How would a village child ever learn? I mean, they can’t, all the village children of India, or even U.P., or even Varanasi district, or even this village—spend their evenings with me?!

            Then I look at someone like Prema. Brought up in a one-room home with one bed to be shared with four siblings, with one meal per day and one starvation time, used to wearing hand-me-downs and owning almost nothing fancy of her own…Prema became fluent in English over her eight or so years in our school, learnt to read English stories for pleasure, to write journals, to love poetry, to make and laugh at jokes, to do that extra, relaxed thing that marks a certain kind of English speaker. Her parents were illiterate and working class. Prema teaches English with techniques such as games, rhymes, story-telling and phonetics. When I observe her classes, I am awash with wonder.

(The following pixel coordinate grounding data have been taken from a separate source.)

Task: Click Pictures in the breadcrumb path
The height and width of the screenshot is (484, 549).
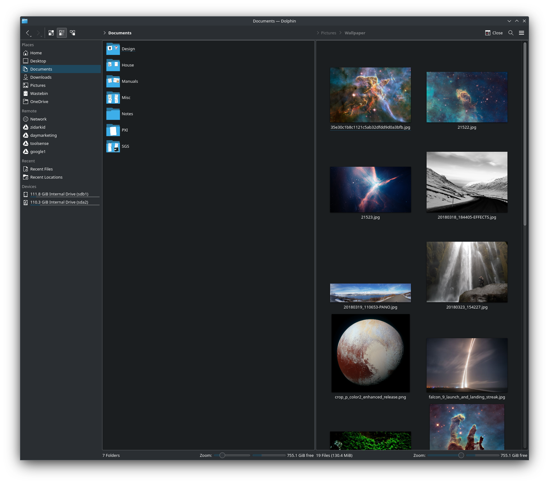Action: (x=329, y=33)
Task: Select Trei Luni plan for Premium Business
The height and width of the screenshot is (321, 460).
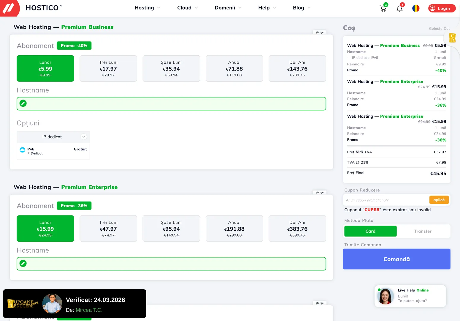Action: (x=108, y=68)
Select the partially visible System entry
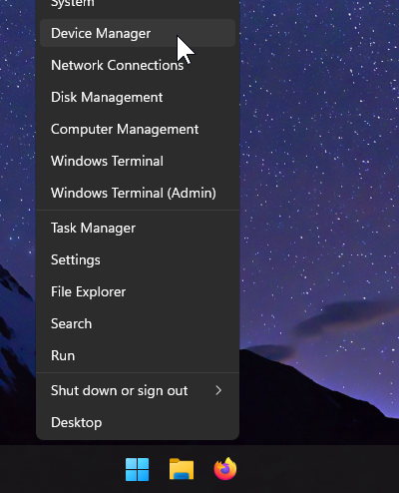 click(138, 4)
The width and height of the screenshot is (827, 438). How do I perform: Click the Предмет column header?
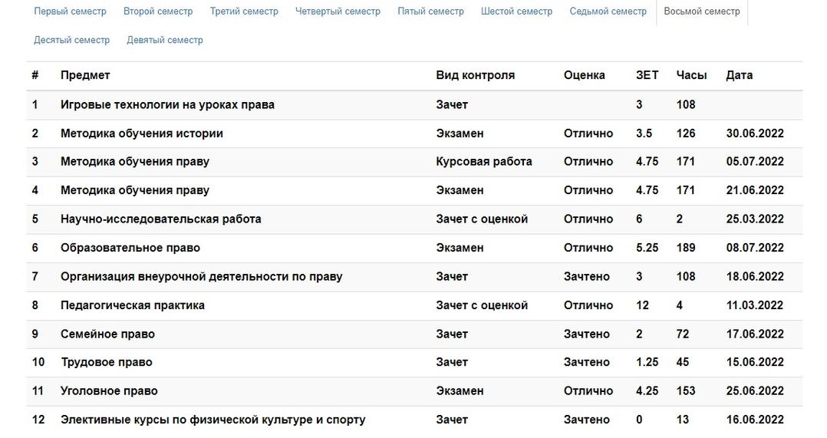tap(85, 75)
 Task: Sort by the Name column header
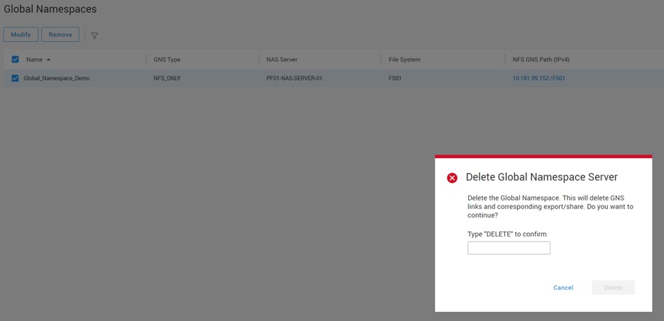click(x=34, y=60)
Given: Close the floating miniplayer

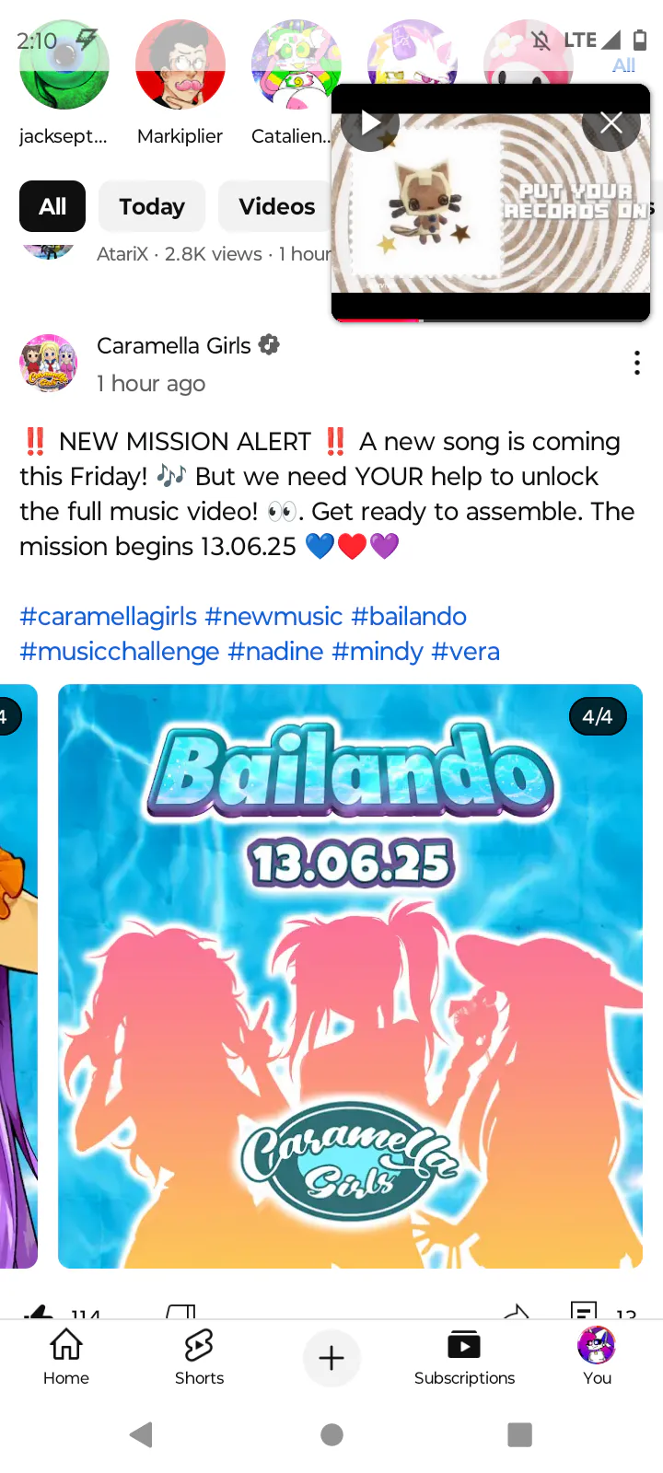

            Prema just got it.

            Recently her class showcased a set of books made by them on assorted topics. This is kindergarten class. Prema did it matter-of-factly with no great bombastic declarations of the creativity and uniqueness of her work, as some teachers like to make. Her children’s books, I noted, were truly child-like, creative, unique, fun.

            Not only as a person, but as a teacher, she had just got it.

            Now, if English is indeed power, I have to find a way to translate this power she has acquired, to money. Prema desperately needs to earn much better, and to help herself and her family out of their rut.

            Because she still lives in that one room home, now with only one sibling, but still with a father who coughs as if his lungs would crack and a mother already shuffling and going to age before her time.

            Prema’s books…. Prema herself…. somehow I have to bring them to the attention of the world. The attention of a compensating world.